** Start **

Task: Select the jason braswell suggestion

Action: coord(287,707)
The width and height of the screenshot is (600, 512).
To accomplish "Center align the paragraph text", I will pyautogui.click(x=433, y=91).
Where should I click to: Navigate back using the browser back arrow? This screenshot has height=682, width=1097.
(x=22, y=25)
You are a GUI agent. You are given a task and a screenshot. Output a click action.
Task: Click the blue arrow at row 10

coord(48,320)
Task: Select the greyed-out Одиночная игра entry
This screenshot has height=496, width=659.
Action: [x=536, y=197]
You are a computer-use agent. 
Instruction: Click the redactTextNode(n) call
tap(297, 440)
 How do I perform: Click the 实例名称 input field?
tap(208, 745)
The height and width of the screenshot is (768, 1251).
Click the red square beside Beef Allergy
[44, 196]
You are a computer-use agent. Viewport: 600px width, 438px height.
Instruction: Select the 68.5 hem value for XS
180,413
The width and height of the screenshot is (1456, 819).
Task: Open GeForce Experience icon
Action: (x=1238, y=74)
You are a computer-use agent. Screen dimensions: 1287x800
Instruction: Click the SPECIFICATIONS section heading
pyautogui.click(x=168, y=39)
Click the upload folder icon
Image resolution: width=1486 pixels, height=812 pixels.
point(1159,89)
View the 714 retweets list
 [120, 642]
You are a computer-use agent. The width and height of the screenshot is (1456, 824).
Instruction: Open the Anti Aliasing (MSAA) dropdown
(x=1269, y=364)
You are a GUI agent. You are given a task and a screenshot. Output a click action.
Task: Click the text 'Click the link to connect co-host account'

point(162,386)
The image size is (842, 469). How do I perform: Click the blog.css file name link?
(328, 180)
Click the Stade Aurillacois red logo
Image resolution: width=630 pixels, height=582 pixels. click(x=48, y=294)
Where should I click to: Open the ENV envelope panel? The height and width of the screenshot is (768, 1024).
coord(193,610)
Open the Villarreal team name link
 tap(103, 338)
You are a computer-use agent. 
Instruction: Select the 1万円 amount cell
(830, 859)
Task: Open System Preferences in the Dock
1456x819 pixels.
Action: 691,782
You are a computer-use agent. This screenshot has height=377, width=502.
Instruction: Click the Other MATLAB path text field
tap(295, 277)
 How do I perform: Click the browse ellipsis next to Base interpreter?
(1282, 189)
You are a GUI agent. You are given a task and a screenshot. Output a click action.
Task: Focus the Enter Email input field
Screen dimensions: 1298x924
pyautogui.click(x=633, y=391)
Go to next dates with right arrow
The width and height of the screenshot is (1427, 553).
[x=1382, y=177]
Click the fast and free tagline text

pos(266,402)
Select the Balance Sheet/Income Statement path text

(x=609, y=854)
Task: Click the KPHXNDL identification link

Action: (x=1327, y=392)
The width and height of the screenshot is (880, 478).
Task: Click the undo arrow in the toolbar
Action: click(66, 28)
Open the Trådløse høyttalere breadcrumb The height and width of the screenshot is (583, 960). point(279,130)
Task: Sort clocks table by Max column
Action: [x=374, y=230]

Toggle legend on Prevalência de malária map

** End **

▸ **EXERCISE DETAILS**
Rewrite the material, requests included, starting at its first line and ending at the line that contains "(x=22, y=25)". Shift each coordinate in the answers by adding 121 to it.

▸ **CORRECT RESULT**
Task: Select the jason braswell suggestion

Action: coord(408,828)
The width and height of the screenshot is (600, 512).
To accomplish "Center align the paragraph text", I will pyautogui.click(x=554, y=212).
Where should I click to: Navigate back using the browser back arrow? This screenshot has height=682, width=1097.
(x=143, y=146)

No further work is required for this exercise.